| Task instructions |
Starting at the line that contains "3 de 5 estrellas [radio] (43, 1390)", return every line through the end of the data exactly, without pictures.

| Material to process |

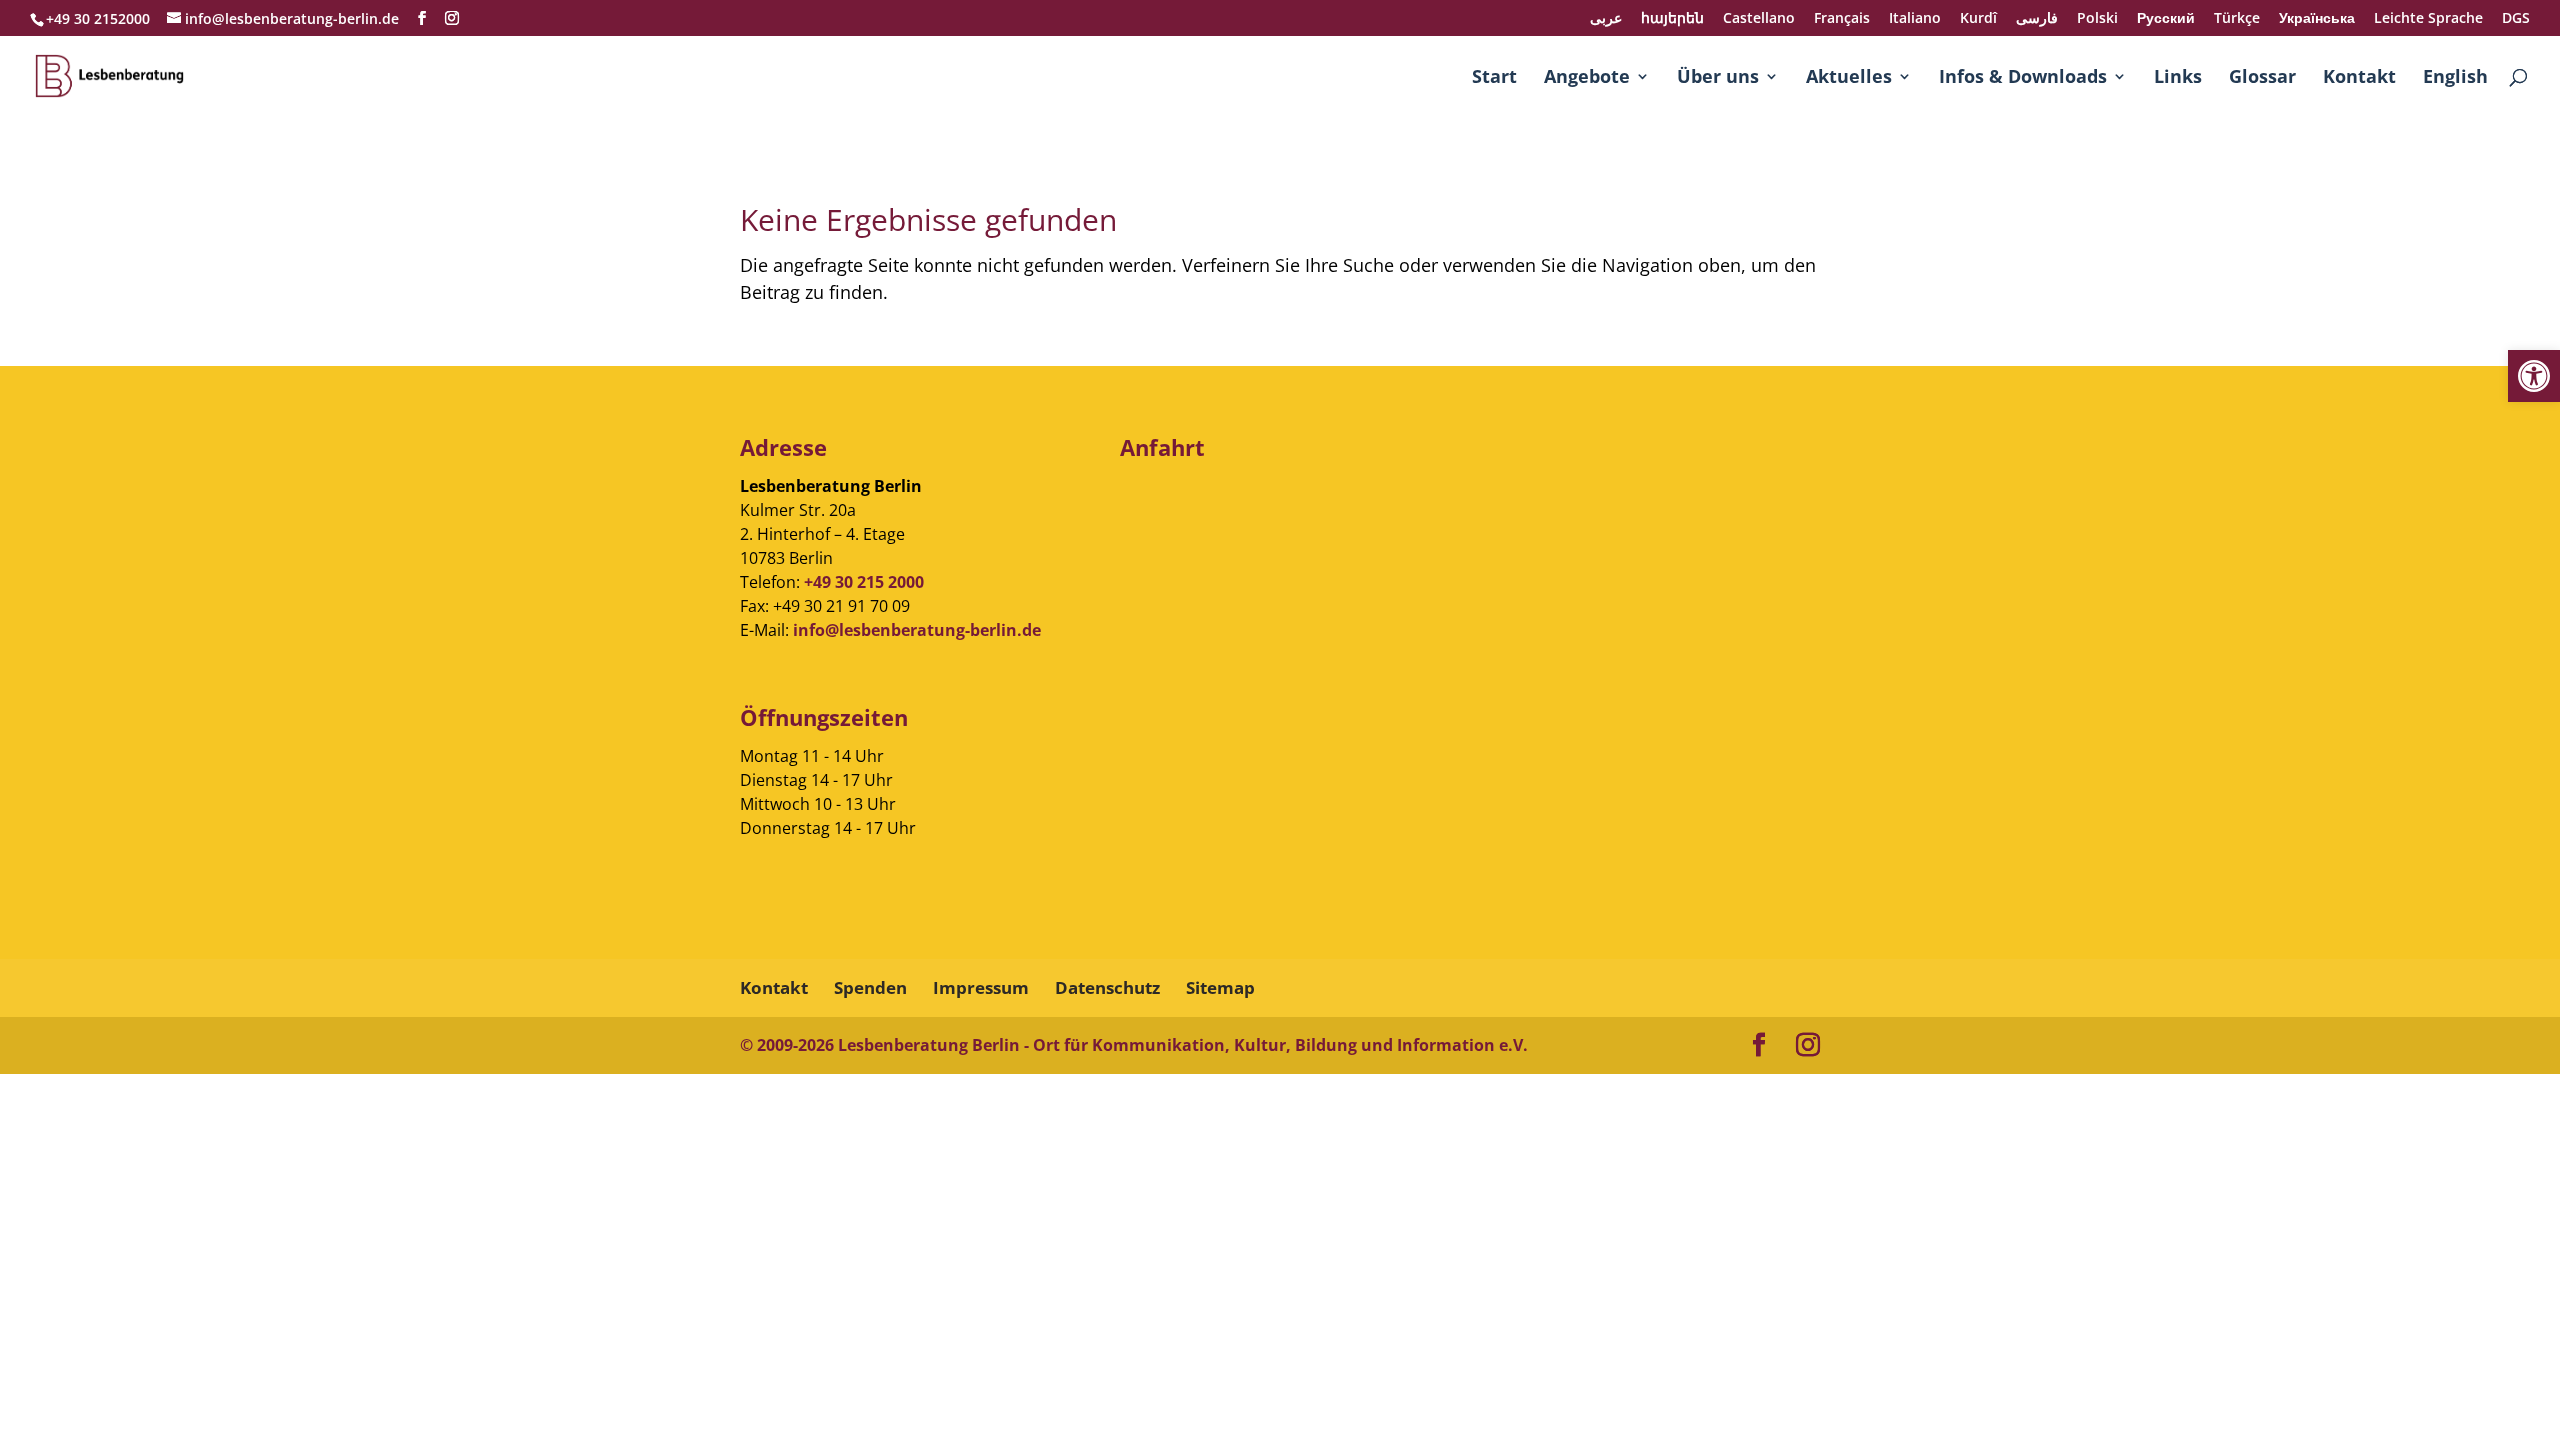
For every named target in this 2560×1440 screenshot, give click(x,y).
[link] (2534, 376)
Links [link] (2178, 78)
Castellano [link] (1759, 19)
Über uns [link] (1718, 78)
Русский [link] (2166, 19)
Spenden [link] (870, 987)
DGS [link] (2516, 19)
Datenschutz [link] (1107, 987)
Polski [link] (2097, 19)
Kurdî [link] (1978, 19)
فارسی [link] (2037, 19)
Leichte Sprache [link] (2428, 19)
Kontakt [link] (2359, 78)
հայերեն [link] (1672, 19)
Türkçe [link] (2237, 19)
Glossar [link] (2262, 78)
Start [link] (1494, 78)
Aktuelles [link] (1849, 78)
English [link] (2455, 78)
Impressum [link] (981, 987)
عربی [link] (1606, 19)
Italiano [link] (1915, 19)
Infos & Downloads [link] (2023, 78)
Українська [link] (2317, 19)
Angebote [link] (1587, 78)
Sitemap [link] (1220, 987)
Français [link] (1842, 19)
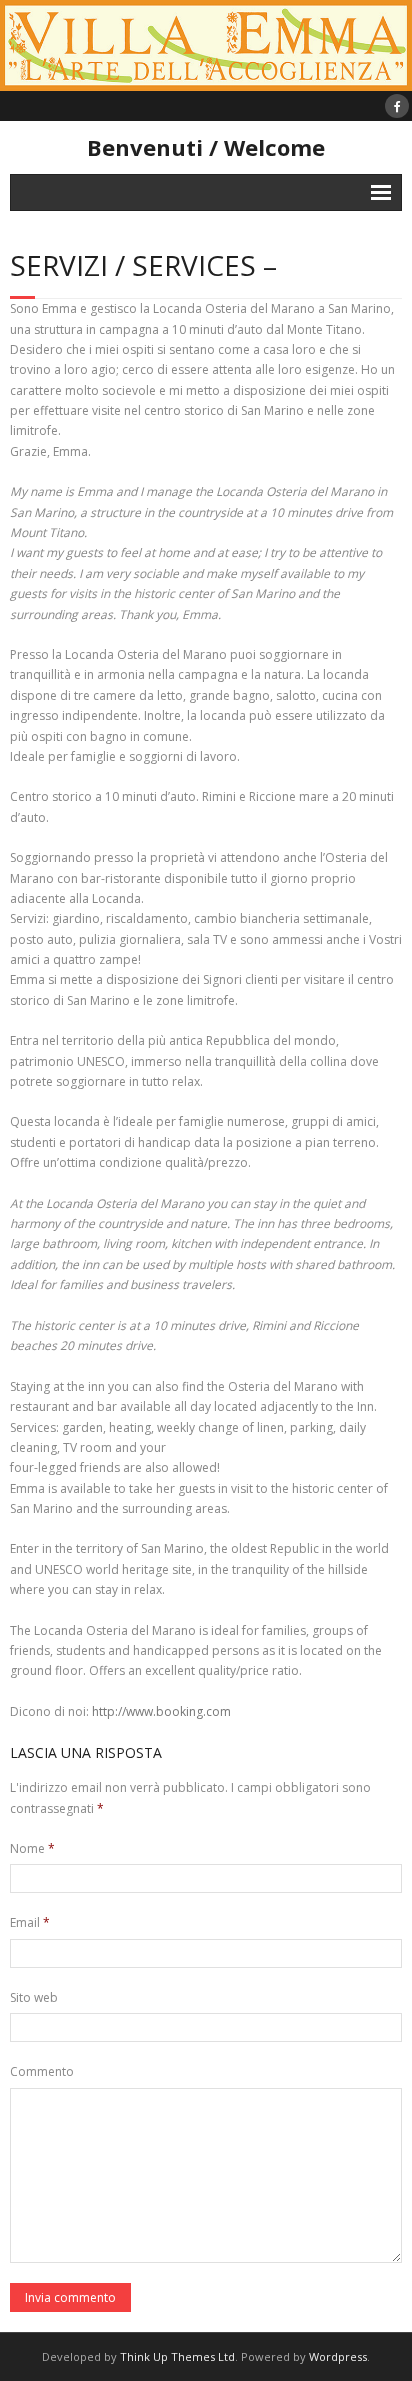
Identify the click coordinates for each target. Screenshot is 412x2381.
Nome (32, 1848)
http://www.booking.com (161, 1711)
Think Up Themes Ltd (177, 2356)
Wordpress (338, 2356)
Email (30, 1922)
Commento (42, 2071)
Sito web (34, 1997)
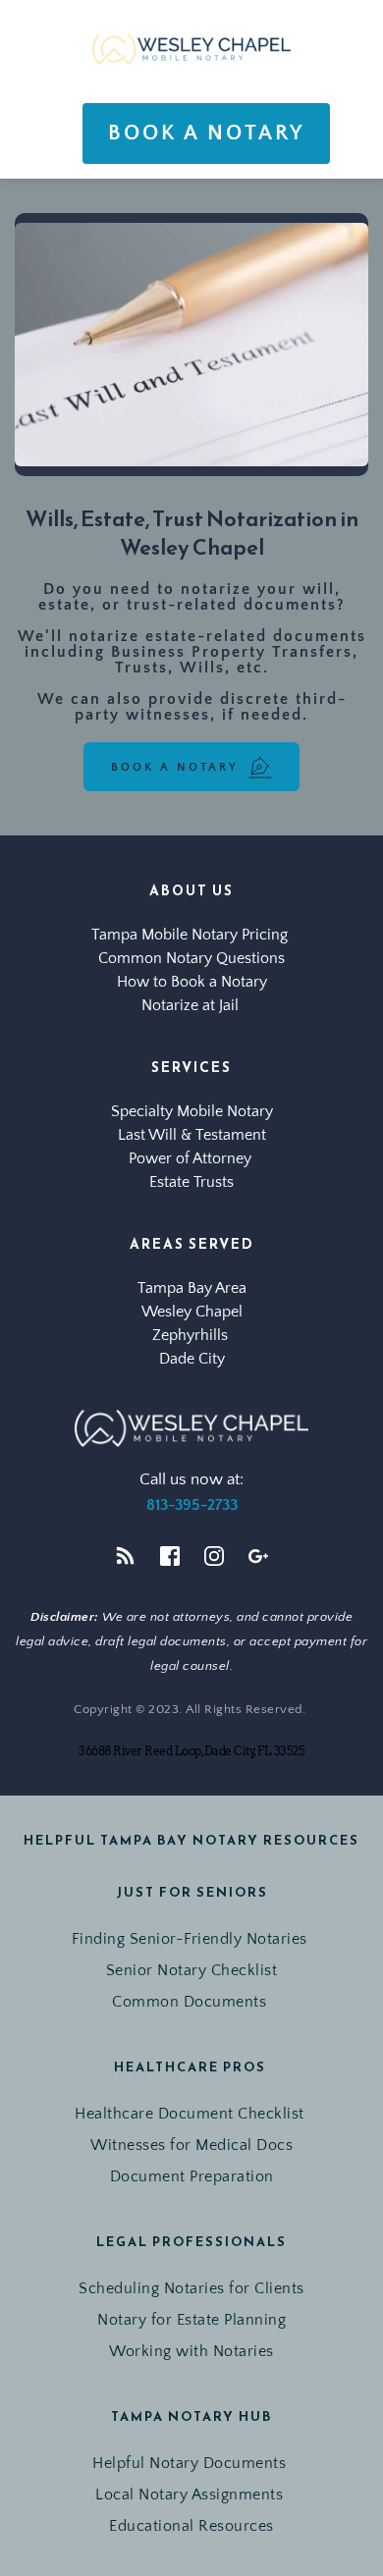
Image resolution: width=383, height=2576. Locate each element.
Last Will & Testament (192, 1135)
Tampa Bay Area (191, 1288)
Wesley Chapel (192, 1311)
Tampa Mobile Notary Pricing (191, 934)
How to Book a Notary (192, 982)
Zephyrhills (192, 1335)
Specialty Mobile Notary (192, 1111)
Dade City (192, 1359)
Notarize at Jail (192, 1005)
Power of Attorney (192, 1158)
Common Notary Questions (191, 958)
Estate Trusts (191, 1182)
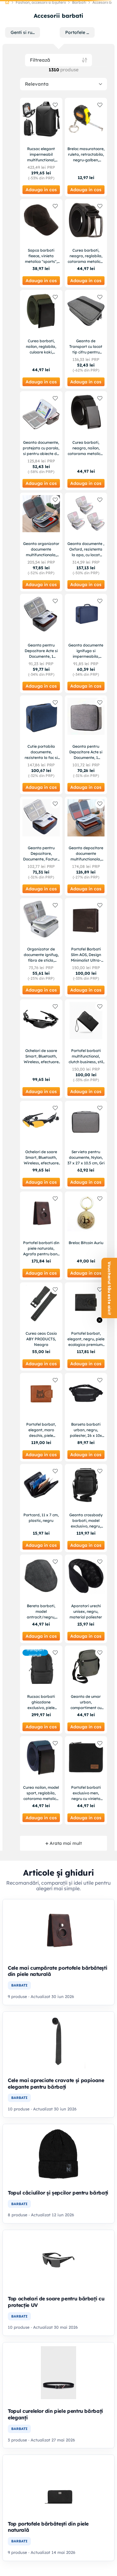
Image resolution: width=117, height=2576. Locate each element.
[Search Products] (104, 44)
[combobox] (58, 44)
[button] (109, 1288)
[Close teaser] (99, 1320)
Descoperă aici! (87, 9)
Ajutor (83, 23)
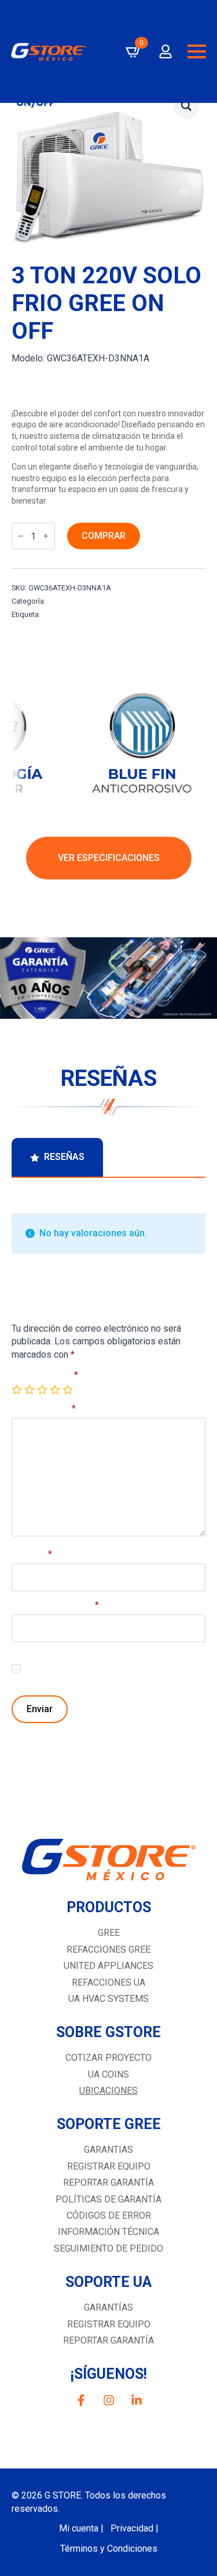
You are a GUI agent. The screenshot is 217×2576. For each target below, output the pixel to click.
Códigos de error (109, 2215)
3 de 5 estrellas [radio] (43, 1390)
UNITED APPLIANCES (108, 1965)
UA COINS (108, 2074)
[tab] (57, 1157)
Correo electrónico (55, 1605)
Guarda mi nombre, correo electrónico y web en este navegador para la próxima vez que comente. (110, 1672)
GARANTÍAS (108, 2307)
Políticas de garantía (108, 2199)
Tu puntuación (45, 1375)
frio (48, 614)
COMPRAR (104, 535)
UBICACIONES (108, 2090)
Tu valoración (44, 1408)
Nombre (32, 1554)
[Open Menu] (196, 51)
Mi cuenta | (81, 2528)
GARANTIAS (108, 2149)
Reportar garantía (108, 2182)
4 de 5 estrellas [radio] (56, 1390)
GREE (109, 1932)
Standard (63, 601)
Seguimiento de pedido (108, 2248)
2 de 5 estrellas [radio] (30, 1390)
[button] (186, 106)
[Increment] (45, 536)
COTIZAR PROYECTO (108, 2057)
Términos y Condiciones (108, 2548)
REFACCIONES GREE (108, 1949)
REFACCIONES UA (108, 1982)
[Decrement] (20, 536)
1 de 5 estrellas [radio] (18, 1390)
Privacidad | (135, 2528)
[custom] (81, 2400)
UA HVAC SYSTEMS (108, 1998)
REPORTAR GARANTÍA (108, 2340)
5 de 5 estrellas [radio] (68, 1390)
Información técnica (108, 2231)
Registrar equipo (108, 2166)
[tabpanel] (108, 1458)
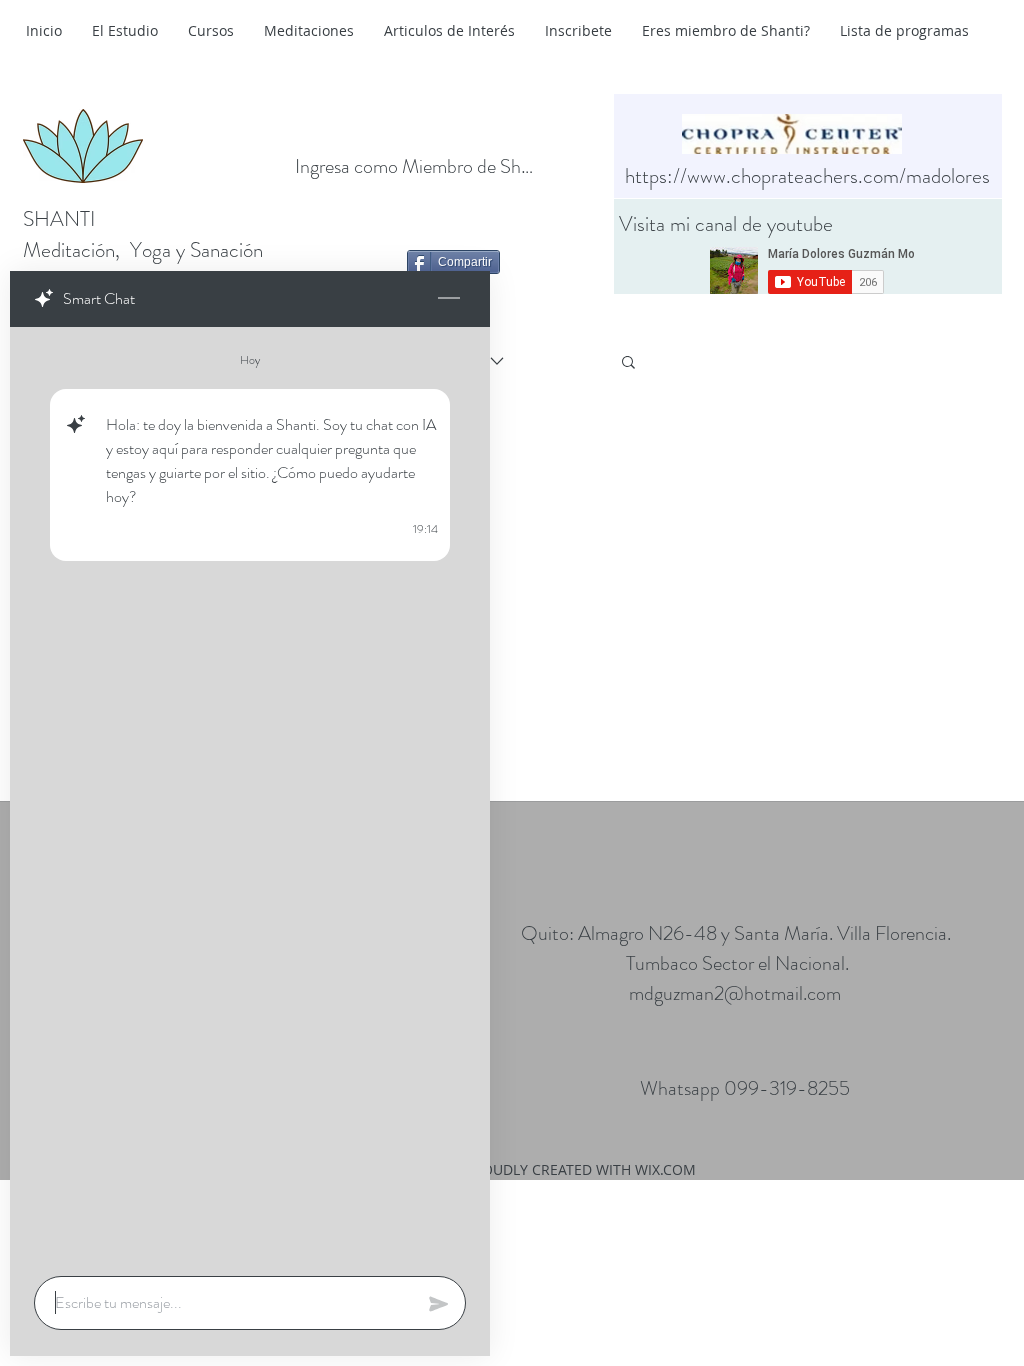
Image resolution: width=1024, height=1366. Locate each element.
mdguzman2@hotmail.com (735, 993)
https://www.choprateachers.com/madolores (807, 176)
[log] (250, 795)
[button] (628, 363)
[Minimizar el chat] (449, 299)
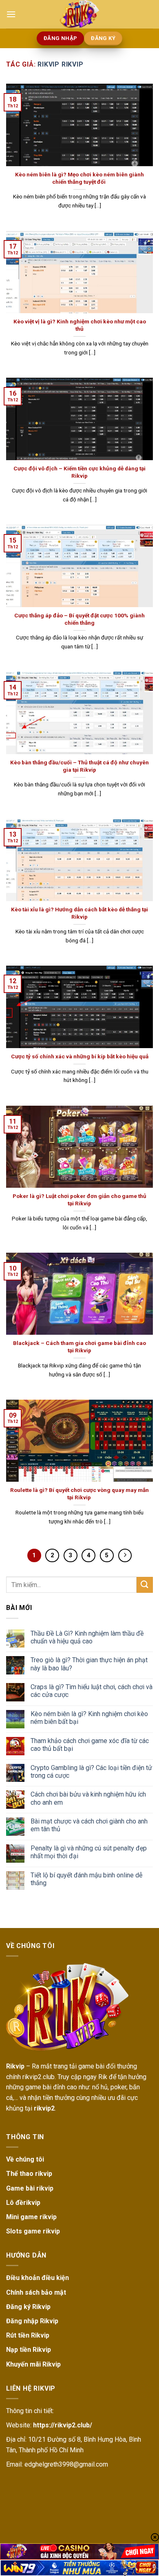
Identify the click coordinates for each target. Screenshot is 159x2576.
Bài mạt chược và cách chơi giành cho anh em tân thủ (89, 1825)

| Response |
3 de 5 estrellas [radio] (43, 1390)
UNITED APPLIANCES (108, 1965)
UA COINS (108, 2074)
[tab] (57, 1157)
Correo electrónico (55, 1605)
Guarda mi nombre, correo electrónico y web en este navegador para la próxima vez que comente. (110, 1672)
GARANTÍAS (108, 2307)
Políticas de garantía (108, 2199)
Tu puntuación (45, 1375)
frio (48, 614)
COMPRAR (104, 535)
UBICACIONES (108, 2090)
Tu valoración (44, 1408)
Nombre (32, 1554)
[Open Menu] (196, 51)
Mi cuenta | (81, 2528)
GARANTIAS (108, 2149)
Reportar garantía (108, 2182)
4 de 5 estrellas [radio] (56, 1390)
GREE (109, 1932)
Standard (63, 601)
Seguimiento de pedido (108, 2248)
2 de 5 estrellas [radio] (30, 1390)
[button] (186, 106)
[Increment] (45, 536)
COTIZAR PROYECTO (108, 2057)
Términos y Condiciones (108, 2548)
REFACCIONES GREE (108, 1949)
REFACCIONES UA (108, 1982)
[Decrement] (20, 536)
1 de 5 estrellas [radio] (18, 1390)
Privacidad | (135, 2528)
[custom] (81, 2400)
UA HVAC SYSTEMS (108, 1998)
REPORTAR GARANTÍA (108, 2340)
5 de 5 estrellas [radio] (68, 1390)
Información técnica (108, 2231)
Registrar equipo (108, 2166)
[tabpanel] (108, 1458)
Image resolution: width=1024, height=1366. Locate each element.
mdguzman2@hotmail.com (735, 993)
https://www.choprateachers.com/madolores (807, 176)
[log] (250, 795)
[button] (628, 363)
[Minimizar el chat] (449, 299)
Identify the click coordinates for each target. Screenshot is 159x2576.
Bài mạt chược và cách chơi giành cho anh em tân thủ (89, 1825)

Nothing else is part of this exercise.